男の肩を握っていた手を外し思いっきり腕を突っぱねようとしたが、理性のある状態で抵抗して敵わなかったんだ。
力の入らない腕は案の定まったく役に立たない。
それに両足も力が抜けていて、腕を外したとたん男に支えられていたオレの身体は壁伝いにずるずると沈んでいった。
湿った地面に座り込む。あぁ、冷たいけどうまい具合に下半身への攻めは防げるじゃないか。
そんなことを思っていたのもつかの間、男もオレに合わせるようにしゃがみこんだと思ったら
顎を掴れてムリヤリ正面を向かされる。
「・・・く」
「どないしたん。立ってられへんほど感じとんのか」
「だ、れが・・・!」
腕を交差させ、肌蹴た制服の前を合わせる。
これが男のすることだろうか、そう思うと情けなくて泣きたくなった。
「せやけどなかなか・・・えぇな」
「・・・はなせ」
首を振って男の手を払った。
制服を握る指先が震えてる・・・恐怖・・・悔しいけどそれだけじゃない。断続的に続くのは弱く甘い痙攣。
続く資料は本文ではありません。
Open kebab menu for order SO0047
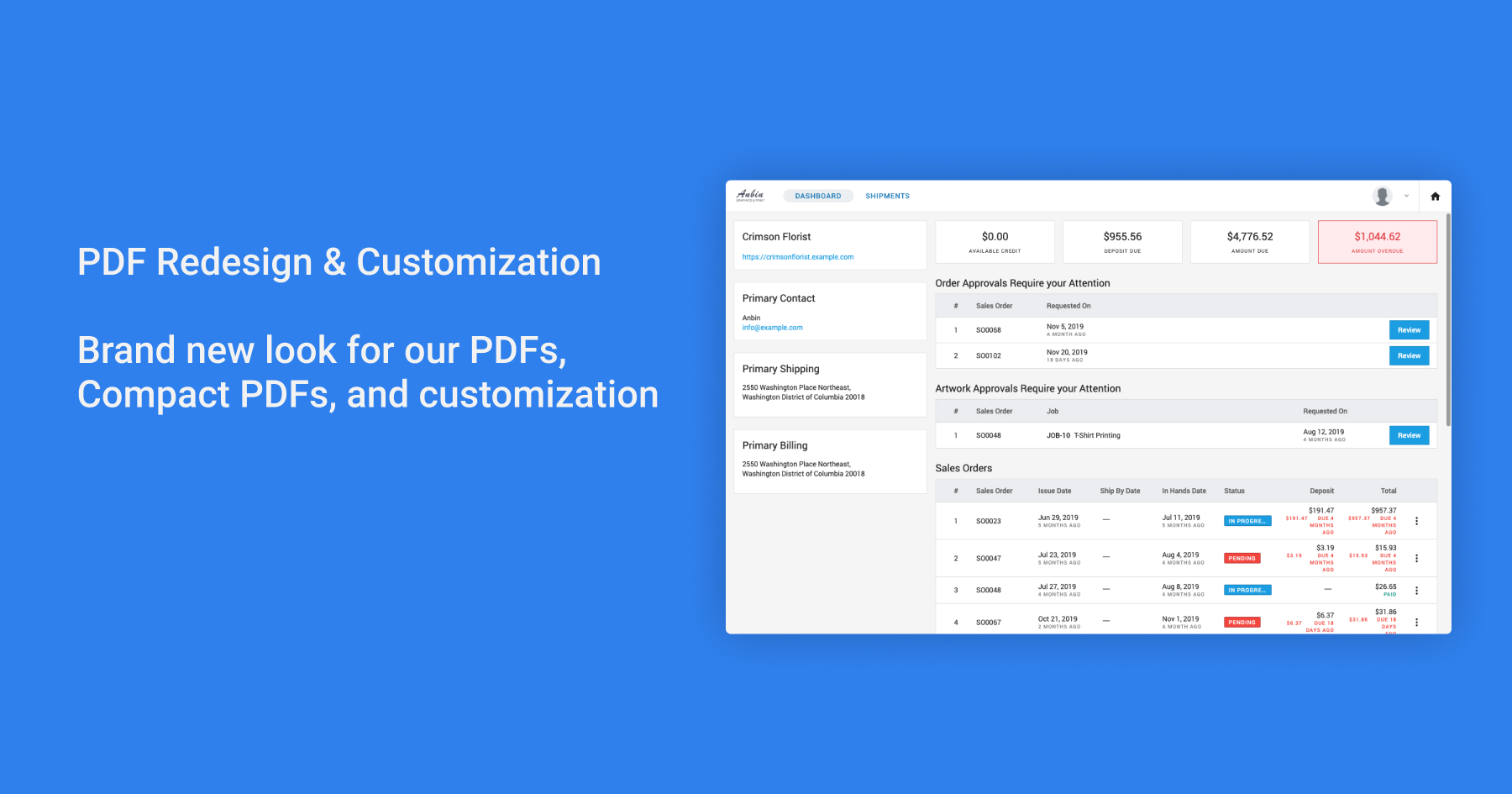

それはまるで、今自分は『女』なのだと思い知らされるような。
「くくっ、そんな喜んでもらえるとは思てなんだなぁ。あんさん髪長いし・・・普通に出来そうや」
「な・・・」
「何を、か?そない野暮なこと聞くなや」
男がオレの脚を押し開き、その間に跪いてオレのベルトを外してファスナーを下ろした。
その動作で、聞くまでもなく先のことがわかってしまう。
「ひ・・もう・・や、め」
こわい。本当にこわい。
恐怖が限界を超えて目から涙になって出てきて、そうなってしまったらもう止められなかった。
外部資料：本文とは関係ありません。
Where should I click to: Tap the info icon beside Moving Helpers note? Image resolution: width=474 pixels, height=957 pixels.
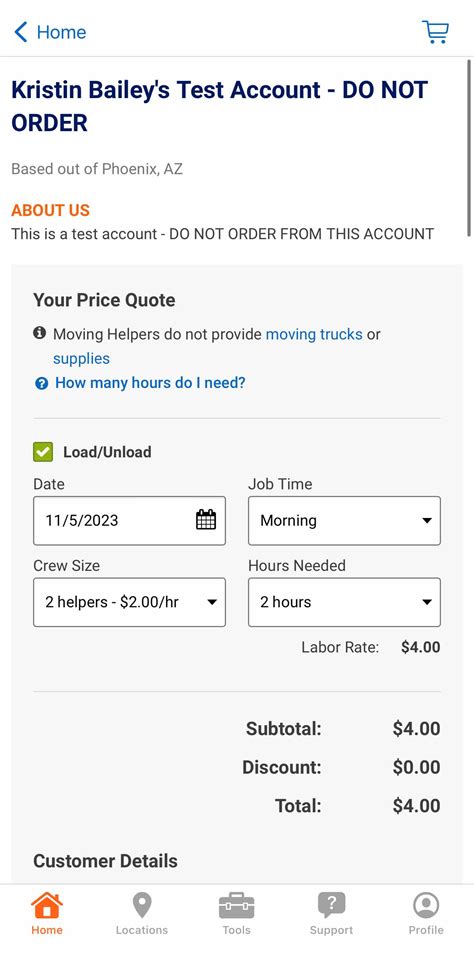coord(40,333)
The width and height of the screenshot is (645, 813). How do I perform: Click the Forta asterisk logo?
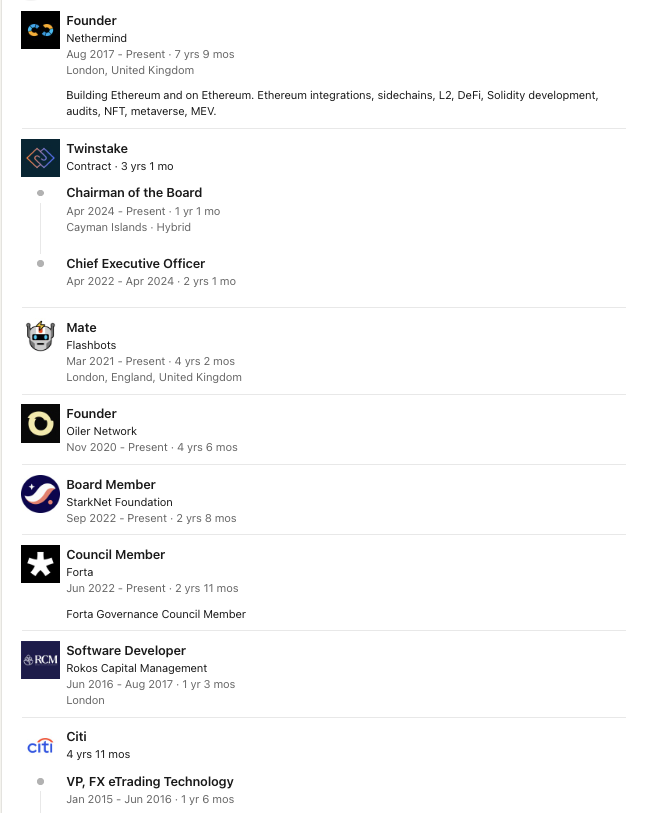40,564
涙に滲む視界の中で、男の楽しそうな目がとたんに苛立たしげな形になった。
「なんや・・・白けるわ」
舌打ちにびくりと震えたオレの肩から、男の手が離れていく。
男に触れている部分が無くなってほっとしたのもつかの間、代わりに顔が近付いてきてオレの頬の涙を舐めとった。
「・・・っ」
そしてその顔は、まっすぐにオレを見つめる。
「今日はこれで終わりにしたる」
「・・・」
男が微笑む。心と頭に焼き付けられるような、悪意に満ちた笑顔だった。
「ナイショ、やで。今までのこと全部初めから終わりまで」
「・・・」
「誰にも言ったらアカン。でも忘れるのもアカン」
呪文のように降り注ぐ声。だるい腕を上げて耳を塞ぎたかったけど無理だった。
両手は肌蹴たカッターシャツを握り締めたまま震えて動かせない。恐怖による拘束が何より強くオレを縛り付ける。
オレの思ってること、すべてを見透かすような金色の目が光る。
「わいのこと、ちゃんと覚えとってや」

まあカラダが覚えとるやろうけど。

そう言って遠ざかっていく悪夢の背中を見ながらオレは、その拘束を解く方法よりも
下半身に纏わり続ける不快な快感を消すことだけを考えていた。